Law. Many medical tourism destinations have harsher drug laws than the US or Europe. Addiction is considered a legal matter only, with dealers facing a death sentence and addicts mandatory imprisonment and treatment (often of the cold-turkey and hard labour variety).
Treatments Not Available At Home
There’s one more reason to travel abroad for health care, and it can apply to substance abuse treatment, too: medical services that are not available in one’s home country. Some travellers from the Middle East come to the US or Europe for drugs or treatments they can’t get at home because they haven’t been approved yet.
There’s at least one area of substance abuse treatment that isn’t legally at least available in the US or Europe, but is in other nations, or at least falls into a grey area: psychedelic drugs.
It’s been thought, though not widely known, that psychedelic, psychoactive or hallucinogenic drugs such as ibogaine, ayahuasca and psilocybin might be able to treat – perhaps even cure – addiction.
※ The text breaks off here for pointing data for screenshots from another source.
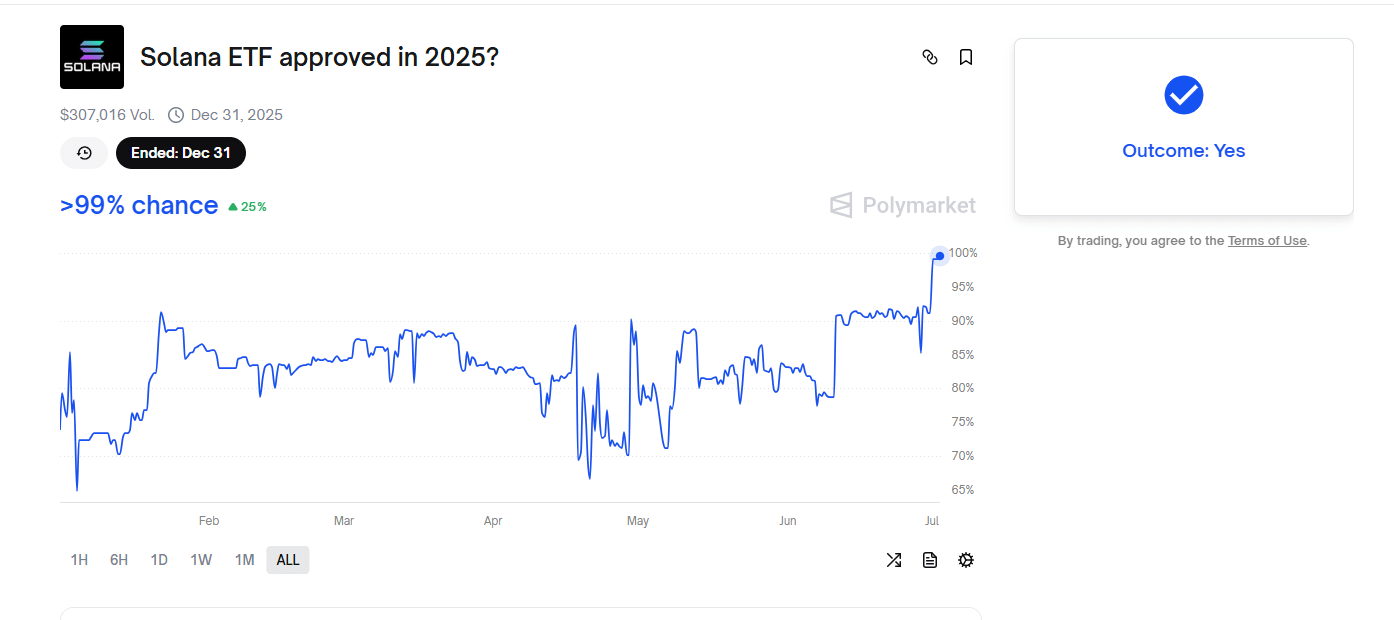Select the 1H time range

[79, 560]
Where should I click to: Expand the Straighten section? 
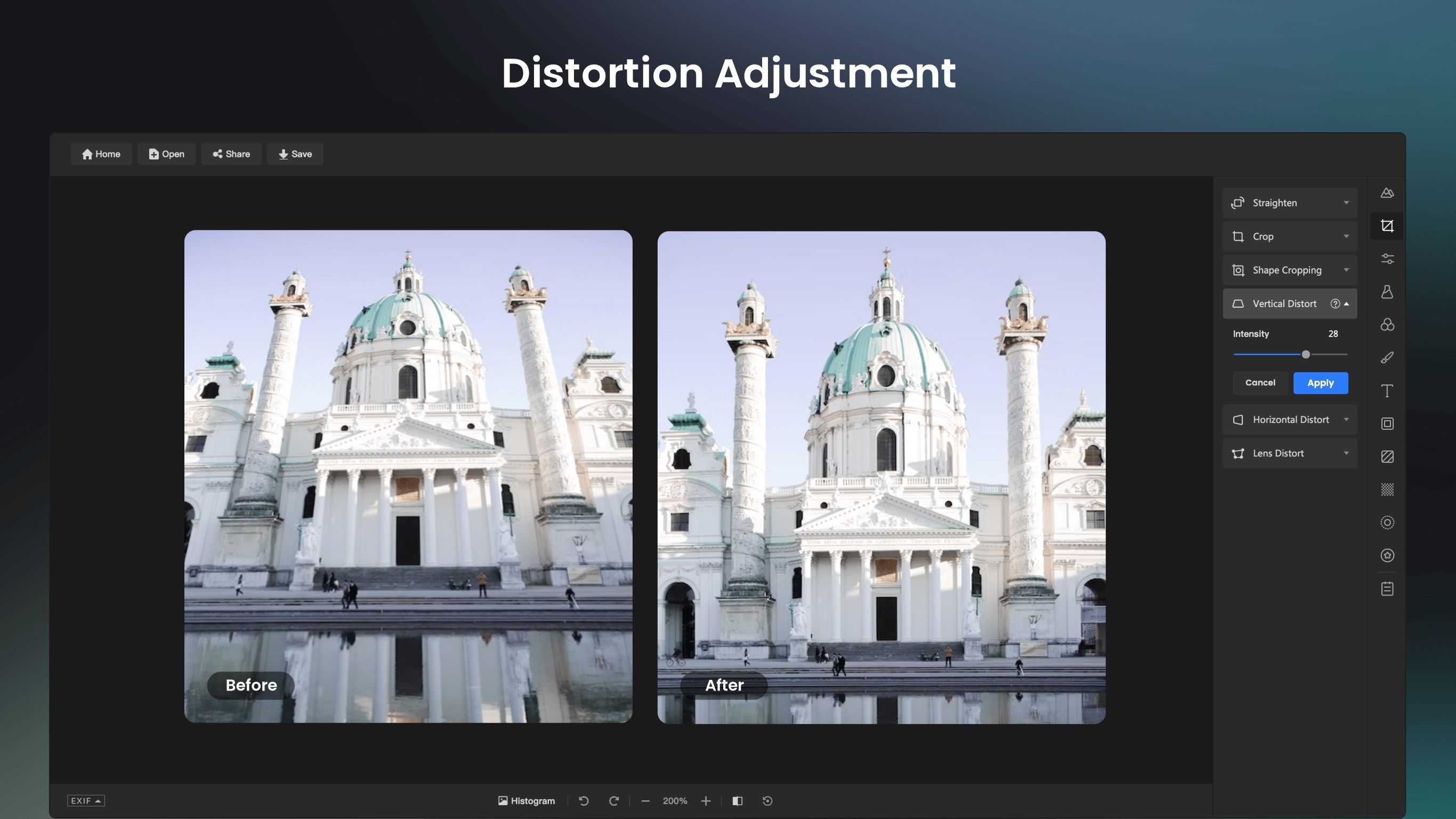[x=1290, y=203]
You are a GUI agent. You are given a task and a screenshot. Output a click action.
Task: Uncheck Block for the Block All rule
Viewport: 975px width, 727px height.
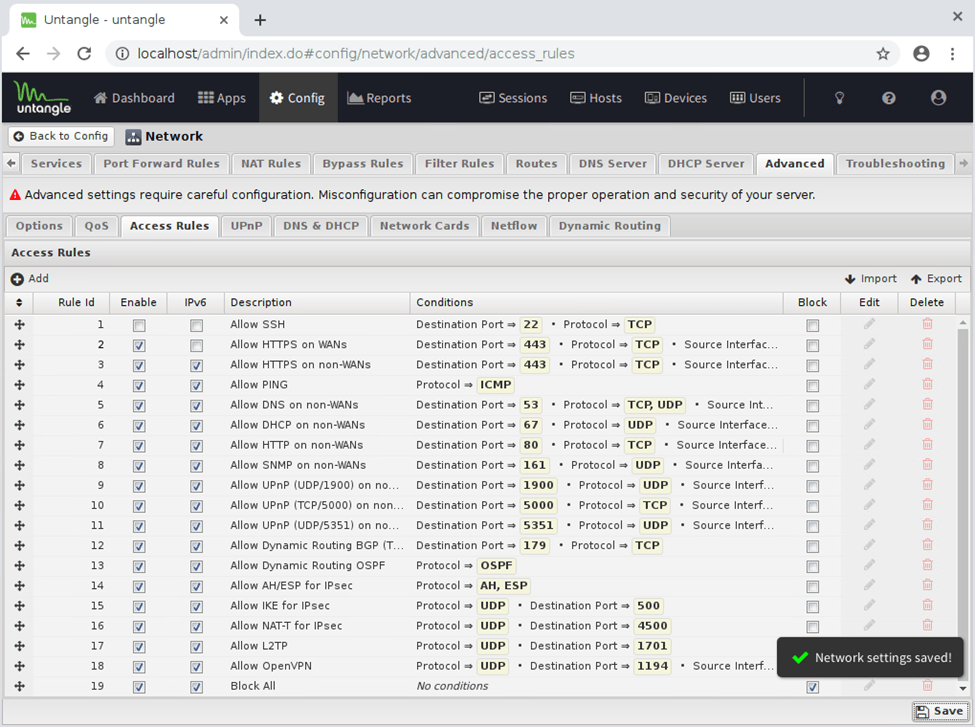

For instance, in 1962 young heroin addict Howard Lotsof took ibogaine – a white powder derived from the root bark of a West African shrub – simply because he was looking for a new high. He had an intense “trip” that lasted a day-and-a-half or so, and when it wore off, he said he was “cured” of his heroin addiction. That is, he had no withdrawal pains nor any desire to take heroin or ibogaine again. Several friends had the same experience when he gave it to them.
Lotsof became a crusader for the drug. He tried but never succeeded in getting it made legal in the US. It remains on Schedule I of the Controlled Substances Act, along with heroin and cannabis as an irredeemable drug.
Many experts say that ibogaine is dangerous (there have been deaths, usually among people with pre-existing health conditions), or that it only “resets” the brain to a pre-addictive state and still requires conventional treatment and aftercare. Still, the clinics attract medical tourist addicts from around the world, including Scott Disick of Keeping Up with the Kardashians infamy. A non-hallucinogenic version of the drug, 18-MC or 18-methoxycoronaridine, is under development.
In the meantime, Lotsof convinced enough people of his cure that ibogaine clinics have spring up around the world – some popular medical tourism nations – including the Netherlands, Mexico, Costa Rica and New Zealand. Other psychedelics – including ayahuasca, psilocybin and LSD – have their advocates and their clinics.
With alternative substance abuse treatment, it’s not always possible to do research, avoid the charlatans, and be reasonably assured of safety. It usually is with basic medical tourism: cosmetic surgery, hip and joint replacement, cardiovascular. Look for destinations with:
Political transparency and stability. Avoid areas that are war-torn or warlord-dominated.
State-of-the-art medical technology and best practices. Internationally trained staff (maybe even the US or UK). Internationally accredited, with government and private investment.
As demand for containing health care costs increases, more insurance companies may determine (as some employers already have) that it’s in their interest to encourage medical tourism. It seems that the industry will continue to grow. It must be ensured that this occurs – safely and healthily.